Francuski aktor Gerard Depardieu, który w przeszłości wychwalał prezydenta Rosji Władimir Putina, teraz nazwał inwazję na Ukrainę „szalonym, nieakceptowalnym ekscesem”.
Francuski gwiazdor Gerard Depardieu w 2013 roku przyjął obywatelstwo rosyjskie, co obiło się głośnym echem w jego rodzimej Francji. Aktor został oskarżony o porzucenie ojczyzny, by nie płacić 75-procentowego podatku dla osób bardzo zamożnych.
Rosyjski paszport osobiście wręczył Francuzowi Władimir Putin w swojej rezydencji nad Morzem Czarnym.
Gerard Depardieu regularnie podkreślał, że "uwielbia Putina", porównywał go do papieża Jana Pawła II i mówił o Rosji jako kraju "wielkiej demokracji".
Teraz najwyraźniej zmienił o nim zdanie.
W rozmowie z AFP powiedział: "Rosjanie nie są odpowiedzialni za szalone i nieakceptowalne ekscesy swoich przywódców jak Władimir Putin".
72-letni aktor zapowiedział także, że przekaże wszystkie dochody z najbliższych trzech występów w Paryżu na pomoc "ukraińskim ofiarom tragicznej, bratobójczej wojny".
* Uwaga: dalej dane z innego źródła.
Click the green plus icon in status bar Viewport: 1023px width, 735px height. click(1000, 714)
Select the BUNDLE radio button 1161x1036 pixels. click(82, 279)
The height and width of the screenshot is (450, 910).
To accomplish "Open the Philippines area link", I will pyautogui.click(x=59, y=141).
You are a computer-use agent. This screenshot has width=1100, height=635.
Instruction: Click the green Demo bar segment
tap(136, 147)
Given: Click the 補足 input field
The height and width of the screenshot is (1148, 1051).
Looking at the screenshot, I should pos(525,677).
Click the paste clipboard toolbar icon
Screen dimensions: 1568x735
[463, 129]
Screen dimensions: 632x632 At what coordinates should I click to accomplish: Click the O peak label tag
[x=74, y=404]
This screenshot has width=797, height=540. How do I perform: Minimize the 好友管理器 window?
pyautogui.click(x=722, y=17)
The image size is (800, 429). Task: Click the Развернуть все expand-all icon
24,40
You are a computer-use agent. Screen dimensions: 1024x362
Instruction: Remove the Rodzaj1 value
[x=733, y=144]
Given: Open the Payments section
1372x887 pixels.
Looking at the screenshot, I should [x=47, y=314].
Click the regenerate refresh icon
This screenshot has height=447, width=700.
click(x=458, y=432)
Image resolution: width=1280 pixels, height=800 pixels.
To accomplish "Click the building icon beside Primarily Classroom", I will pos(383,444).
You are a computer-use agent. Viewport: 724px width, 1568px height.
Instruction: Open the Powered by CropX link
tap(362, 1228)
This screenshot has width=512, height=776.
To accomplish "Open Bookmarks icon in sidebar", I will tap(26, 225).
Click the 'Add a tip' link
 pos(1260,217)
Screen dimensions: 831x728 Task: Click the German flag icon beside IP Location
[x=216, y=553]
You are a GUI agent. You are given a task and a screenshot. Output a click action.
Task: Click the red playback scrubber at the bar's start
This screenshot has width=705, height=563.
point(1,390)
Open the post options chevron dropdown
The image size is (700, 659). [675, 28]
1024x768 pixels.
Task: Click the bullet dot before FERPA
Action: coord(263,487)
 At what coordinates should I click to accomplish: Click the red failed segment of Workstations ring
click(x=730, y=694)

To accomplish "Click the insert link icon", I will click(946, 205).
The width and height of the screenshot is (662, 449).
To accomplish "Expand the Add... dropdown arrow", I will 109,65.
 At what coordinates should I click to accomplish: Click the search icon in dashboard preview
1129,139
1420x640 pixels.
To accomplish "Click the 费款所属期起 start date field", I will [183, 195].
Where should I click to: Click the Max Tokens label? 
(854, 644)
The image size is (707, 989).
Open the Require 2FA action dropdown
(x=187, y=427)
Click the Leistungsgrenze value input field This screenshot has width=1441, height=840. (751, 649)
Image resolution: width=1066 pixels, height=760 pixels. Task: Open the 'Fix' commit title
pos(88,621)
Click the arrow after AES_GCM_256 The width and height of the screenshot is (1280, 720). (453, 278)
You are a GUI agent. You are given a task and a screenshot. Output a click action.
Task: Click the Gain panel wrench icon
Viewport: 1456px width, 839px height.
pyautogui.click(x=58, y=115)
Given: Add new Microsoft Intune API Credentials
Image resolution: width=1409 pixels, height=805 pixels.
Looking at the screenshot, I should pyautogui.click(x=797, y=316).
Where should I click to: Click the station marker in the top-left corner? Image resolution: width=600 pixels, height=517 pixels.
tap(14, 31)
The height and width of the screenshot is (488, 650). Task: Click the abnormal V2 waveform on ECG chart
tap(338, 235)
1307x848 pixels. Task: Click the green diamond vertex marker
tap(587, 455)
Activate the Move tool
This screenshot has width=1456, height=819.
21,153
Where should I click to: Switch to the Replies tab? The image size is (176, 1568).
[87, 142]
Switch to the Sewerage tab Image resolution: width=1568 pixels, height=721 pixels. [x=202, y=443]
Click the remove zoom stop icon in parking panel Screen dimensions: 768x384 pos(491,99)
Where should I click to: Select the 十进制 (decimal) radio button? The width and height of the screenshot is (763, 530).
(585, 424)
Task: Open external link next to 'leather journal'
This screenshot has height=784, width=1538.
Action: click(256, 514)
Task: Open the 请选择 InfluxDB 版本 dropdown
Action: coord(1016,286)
Depardieu wystąpił w prawie 200 filmach i jest jednym z nielicznych francuskich aktorów, którzy zasłynęli w Hollywood. Zdobył Złoty Glob za rolę w "Zielonej karcie", anglojęzycznej komedii romantycznej z 1990 roku, w której zagrał u boku Andie MacDowell. Za tytułową rolę w "Cyrano de Bergerac" otrzymał nominację do Oscara dla najlepszego aktora.